Monday, March 2, 2015

At 30, 'The Breakfast Club' Still Trustworthy

From the official Facebook page for the film, The Breakfast Club
By Hannah Amaral
Junior Reporter
SPARKILL, New York, U.S.A. – The famous film The Breakfast Club this year celebrates 30 years since hitting theaters in 1985. The film will be shown in select cinemas across the country towards the end of March for a limited time.
Directed by John Hughes, this iconic film stars Molly Ringwald, Judd Nelson, Emilio Estevez, Judd Nelson, Ally Sheedy and Anthony Michael Hall.

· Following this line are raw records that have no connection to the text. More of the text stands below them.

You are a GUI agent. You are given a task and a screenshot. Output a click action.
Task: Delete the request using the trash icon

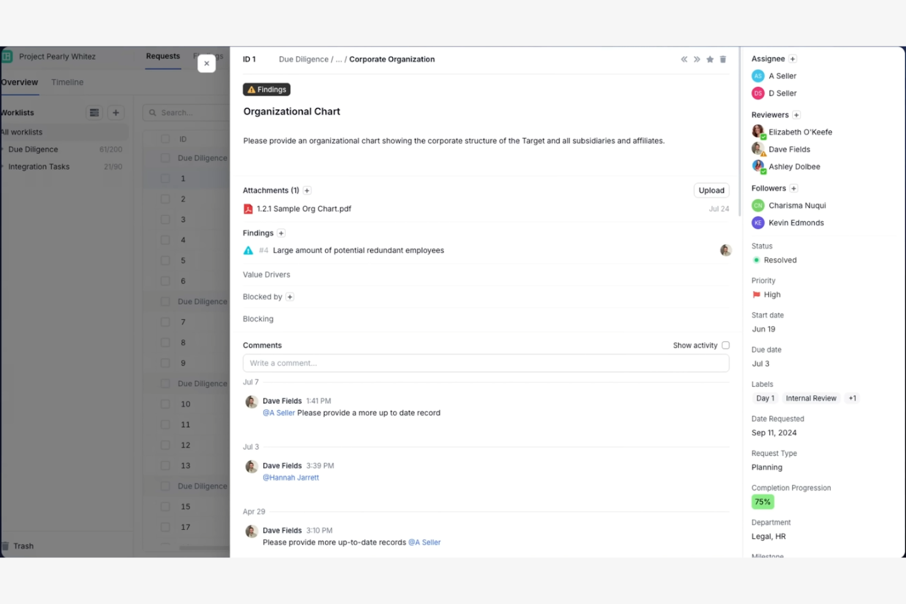[x=723, y=59]
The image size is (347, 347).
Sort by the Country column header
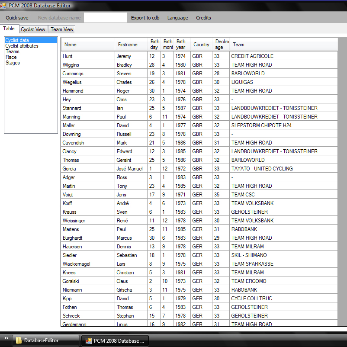(201, 45)
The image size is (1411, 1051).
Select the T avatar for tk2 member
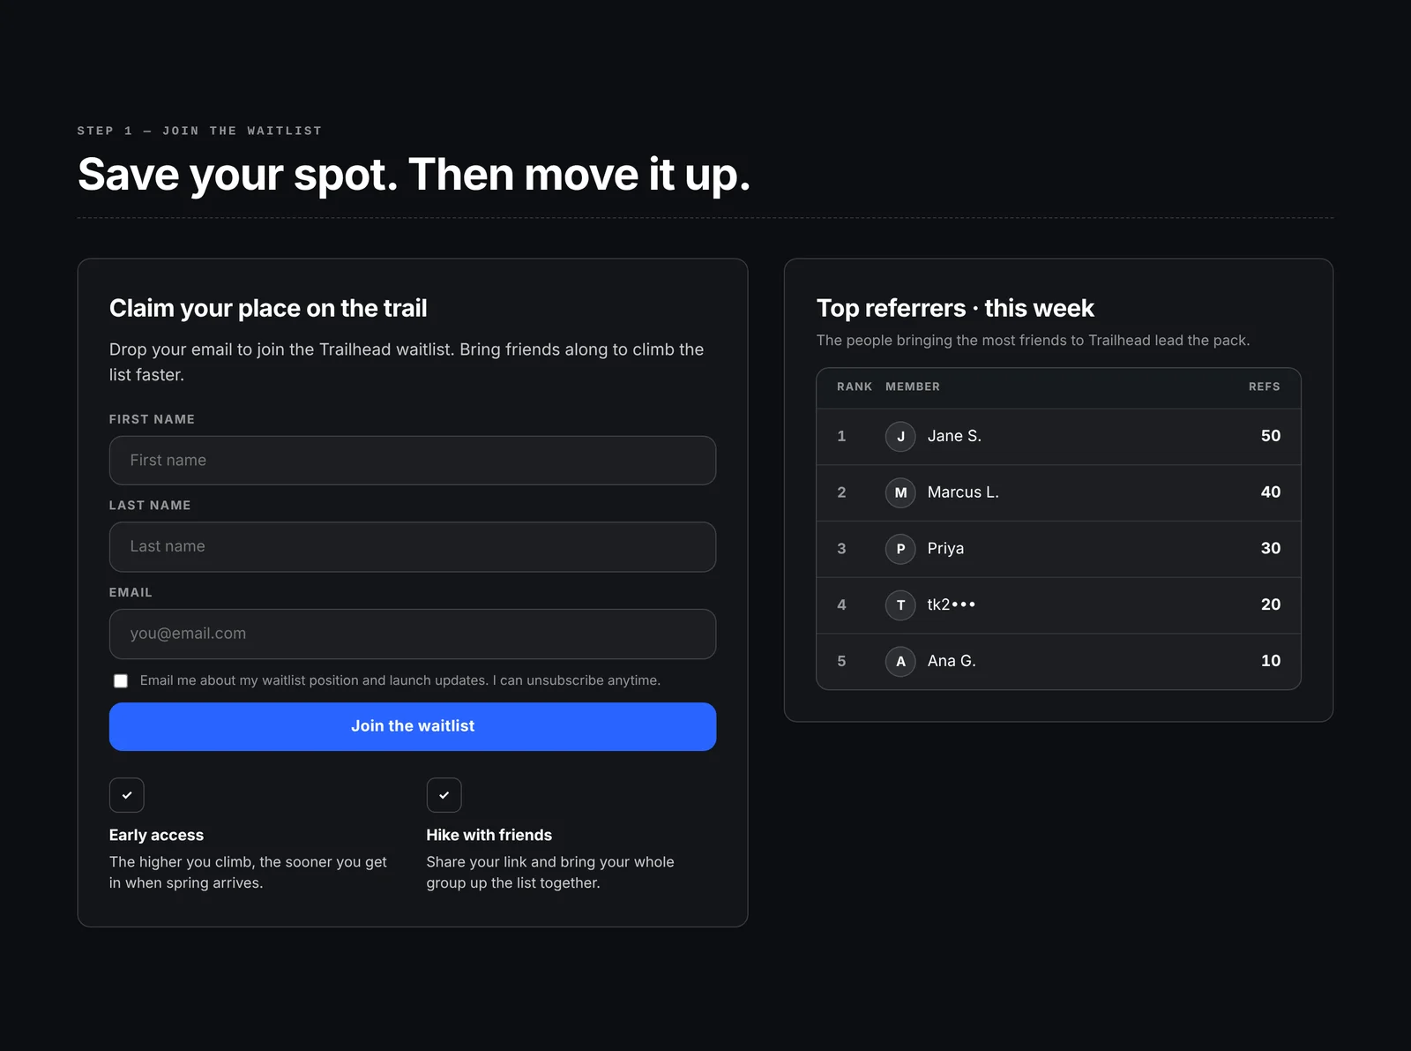tap(900, 604)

It is the story of five teenagers who all earn a Saturday morning detention for different reasons. Claire Standish, played by Ringwald, is a popular princess with a wealthy father. John Bender, played by Nelson, is a trouble-making criminal who has had detention countless times.
Estevez’ character Andrew Clark is a strong and successful athlete. Allison Reynolds, played by Sheedy, is a lying basket case. Hall plays Brian Johnson, a brain who is also an active member of the physics club.
Together, they make an unlikely group. You see them cause trouble, make jokes and talk about their parents.
The plot is still relevant, even 30 years later. Teenagers still have problems with family and friends and trying to figure out who they truly are. Kids will still have those same problems 20 years from now.
I think everyone can find at least one character in the film that they can relate to, if not more than one. Each character is different and lovable.     
The Breakfast Club is one of those movies every person should watch at least once. It shows what people in high school are really thinking and how they really feel.
This movie will make you laugh until your stomach hurts. I’ve shown it to many of my friends and not one of them has bashed it.
It’s the type of film that you should show your children and even your grandchildren.
Funny, relatable, deep and most of all, The Breakfast Club is timeless.